Yeah, two year olds seem to like doing that.  


One of the guys I work with told me his daughter was crying yesterday (she's about 2yo).  They went to see what was wrong and she was pointing to her head.  They tried to get a closer look and realized she wasn't pointing - she had been twirling her hair and her finger got stuck in it!


----------



## TTLWHKR (Feb 2, 2006)

My 68 Caddy Low top had a simple button on the dash for the growler. The previous ower told me it just stopped working. So I unscrewed the ring on the button, to find an empty hole. I figured the guy screwed me over and I'd have to install one myself. But upon borrowing my wife's otoscope, I found the switch and wires just inside the dash. I proceeded to remove all the button parts and tried to use this flexible grabber thing to snag it. Worked, but it was too big to pull through the hole. So I put putty on a 6" cotton swab and used it to pull the toggle out to where I could grab it. Went to the hardware store and bought a button to replace the toggle with, the guy said just push on it firmly, and it should pop back into place nicely. So I placed the button at the lil hole, and proceeded to push with my finger... All I heard was a snap and felt the jagged steel edges rip through like a lil tunnel of razor blades. I pushed it all the way back through, and the hole was just slippery enough from the adhesive for my finger to follow. But I couldn't pull it back out. Jenn wanted to call the fire dept.. but I made her call my father, who drove 3 hours to take the dash apart and try to extricate my finger with out using the toxic adhesive remover... I just sat there with my head in my shirt telling him to cut off my finger before cutting the dash.
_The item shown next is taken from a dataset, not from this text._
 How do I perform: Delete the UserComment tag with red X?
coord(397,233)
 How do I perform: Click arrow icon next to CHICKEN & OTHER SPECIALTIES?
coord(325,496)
Biggest mess of the whole project was getting my blood out of the grooves in the dash and radios. :wacko:


----------



## Wingnut (Feb 2, 2006)

:lol: Folks, we have a winner!


----------



## coloradoemt (Feb 2, 2006)

Wingnut said:
			
		

> :lol: Folks, we have a winner!


 
No Doubt!!!


----------



## Stevo (Feb 2, 2006)

yeah, two thumbs...errhm..._fingers_ up Wacker !


----------



## Jon (Feb 2, 2006)

which ones?


----------



## Celtictigeress (Feb 2, 2006)

I was 7mths pregnant

anyway I sat down one night and the ex hadnt put the toliet seat down... My *** got stuck so I go panicing he couldnt pull me out... they had to call the fire dept so at 4am Im sitting bare *** naked stuck in the toliet.... waiting for my savior to come and pull me out

It was a big mess by the time it was all said and done and I was BEET freaking red


----------



## TTLWHKR (Feb 2, 2006)

MedicStudentJon said:
			
		

> which ones?


 

That's not funny. B)


----------



## TTLWHKR (Feb 2, 2006)

MedicStudentJon said:
			
		

> which ones?


 
BTW... I'm catching up.


----------



## Phridae (Feb 3, 2006)

At my sisters house around Halloween, she had this ceramic candle holder shaped like a pumpkin sitting out. The pumpkin was wearing a hat that had holes on the top. My niece decides to stick one of her fingers in one of these holes. Well, I couldnt pull her finger out seeing as the inside was sharp  (being glazed on the outside and not on the inside) and cutting her little finger. I tried veggie oil and dish soap, and was just about to break the stupid candle holder when her finger came out. Nicely cut up, but okay. She didnt mess with that candle holder anymore.

Though today she kept trying to jam her pinky finger in an electic pencil sharpener. I kept telling her not to and what it would do if she did, but every time I turned around she was putting her finger back in it. Shes 4.


----------



## Stevo (Feb 3, 2006)

> and the ex hadnt put the toliet seat down...



good grief, it's finally become submissable in court?

that's it, i'm pissin outside with the dog from now on....

~S~


----------



## MedicPrincess (Feb 3, 2006)

Stevo said:
			
		

> that's it, i'm pissin outside with the dog from now on....
> 
> ~S~


 

And how would that be different than any other day? 





OH....WAIT.....It used to be pissin outside on the Kentucky Fryin Chicken Coop....

Now your doin it with dogs.


----------



## CaptainPanic (Feb 3, 2006)

ROFLMAO those are some excellent stories!

Heres one of my own-

I was about 5 years old and had a pink Barbie Corvette (one of those power wheels vehicles), well anyway I was driving around my driveway while my parents were loading up the motorhome for a 2 week vacation on a colorado resort, I was driving along, and I started driving with one hand andrunning my finger underneath the edge of the motorhome, well I did this round and round and no one thought of it, and then all of a sudden my finger gets stuck, I tried backing up and pulling it out reverse that didnt work. By this time I was hollering someone help me, my parents both came running as well as my brother who was older and saw this as hilarious at the time, they were pulling and prodding, used butter, oil, you name it, that finger was STUCK! The neighbor across the street saw the commotion and he came over to help, and the next thing we know we have firemen standing around us trying to get my finger unstuck, well they finally pulled it out, but I lost my entire fingernail, and that hurt! I went to the ER with my parents, had a huge cast put on my finger to allow the nail to grow back downside though is I had to wear it for six weeks, and you can guess which finger it was, and I went to school like this, :roflmao:

Can you imagine having to give everyone the bird on the first day of school??? I think I was in bad luck from that day forward as I didnt make many friends in Kindergarten that year.....


----------



## SafetyPro2 (Feb 3, 2006)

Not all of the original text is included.